光が3回点灯すると、看護師の描いた魔法陣の上に呼び出される仕組みです。
「うわっ来た! 転嫁!」
ミクリは付近の人へ杖を向けると、その相手がパッと消えます。
「まったく、油断も隙もないんだから……」
おそらく看護師はミクリの胸に印字された管理ナンバーに対して魔法をリンクさせているのでしょう。
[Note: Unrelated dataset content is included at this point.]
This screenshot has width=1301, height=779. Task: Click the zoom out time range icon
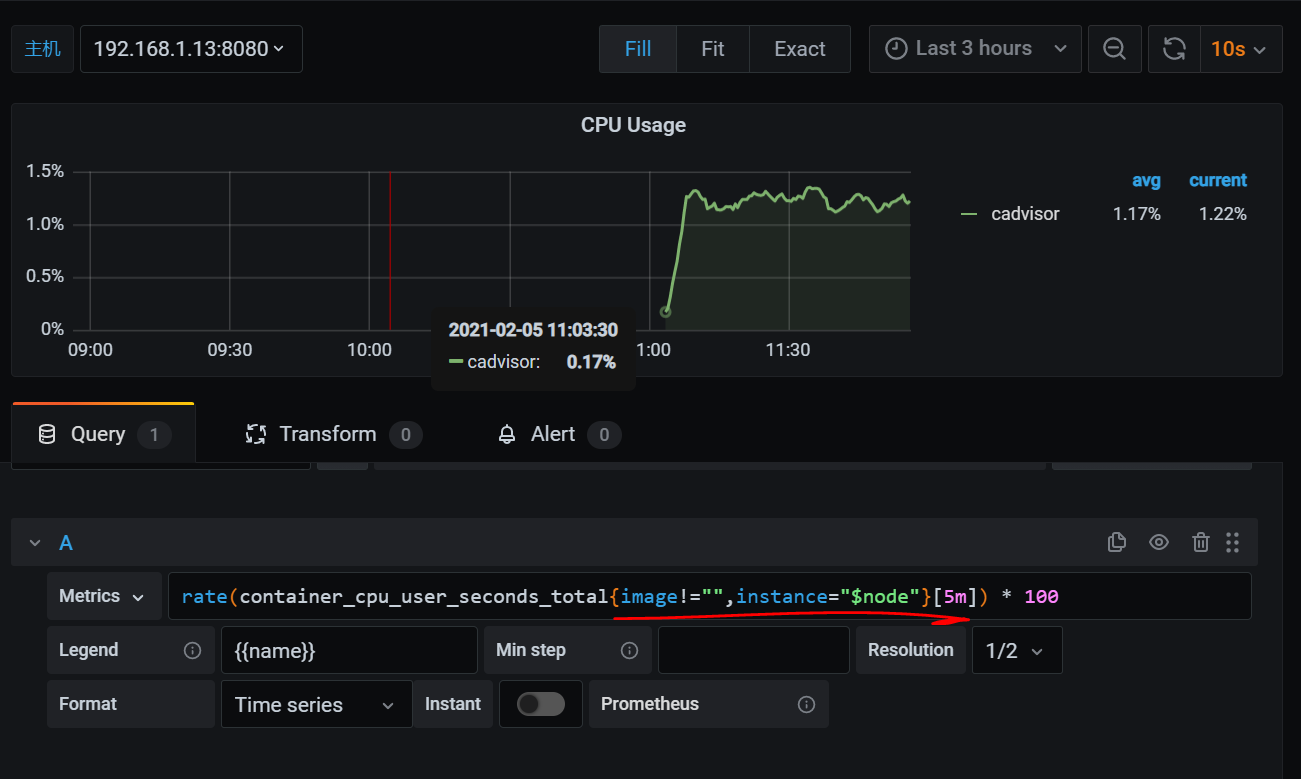(1114, 49)
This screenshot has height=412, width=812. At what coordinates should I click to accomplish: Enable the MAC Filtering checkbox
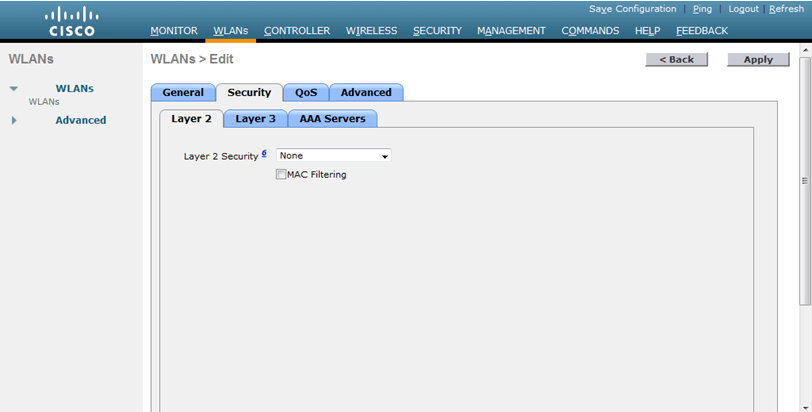click(281, 175)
管理ナンバーは魔法使いにとって不自由の象徴でしかないのです。
「とにかく注射だけは絶対にイヤ! このまま転移魔法の範囲外まで逃げて、お屋敷に帰ってやるんだから」
ミクリが廊下の角を曲がると。
「あっ! 見つけましたよ!」
担当の看護師がこちらに向けて指を差しました。
「げっ! なんでそこに!?」
ミクリは後退りします。
「あいにくですけど私はここの看護師です。いつどこで誰が何をやっているかは全て把握しているの」
どうやらミクリが使った転嫁の魔法が仇となって、先回りされてしまったようです。
「さあ、大人しく採血させてもらいますよ」
看護師はミクリに向けて注射針を向けます。
「そんな……。私が魔法の勝負で一杯食わされるなんて……」
両手を上げて降伏の意思を見せるミクリ。
看護師がゆっくり近づいてきます。
その時、ミクリの口角がニヤリと上がりました。
「起動、転移魔法」
ミクリの掛け声と共に発光し始める看護師。
「え!? な、なんで!?」
ヒュン!
看護師は3回点灯して消えてしまいました。
「あいにくだけど私は一度見た物は忘れないの」
ミクリが腕をホールドされた時、看護師の手の甲が一瞬だけ見えました。
その際、ミクリは看護師の管理ナンバーを記憶していたようです。
あとは事前に魔法陣を描いておいて、彼女が使った物と同じ魔法を繰り出したという訳です。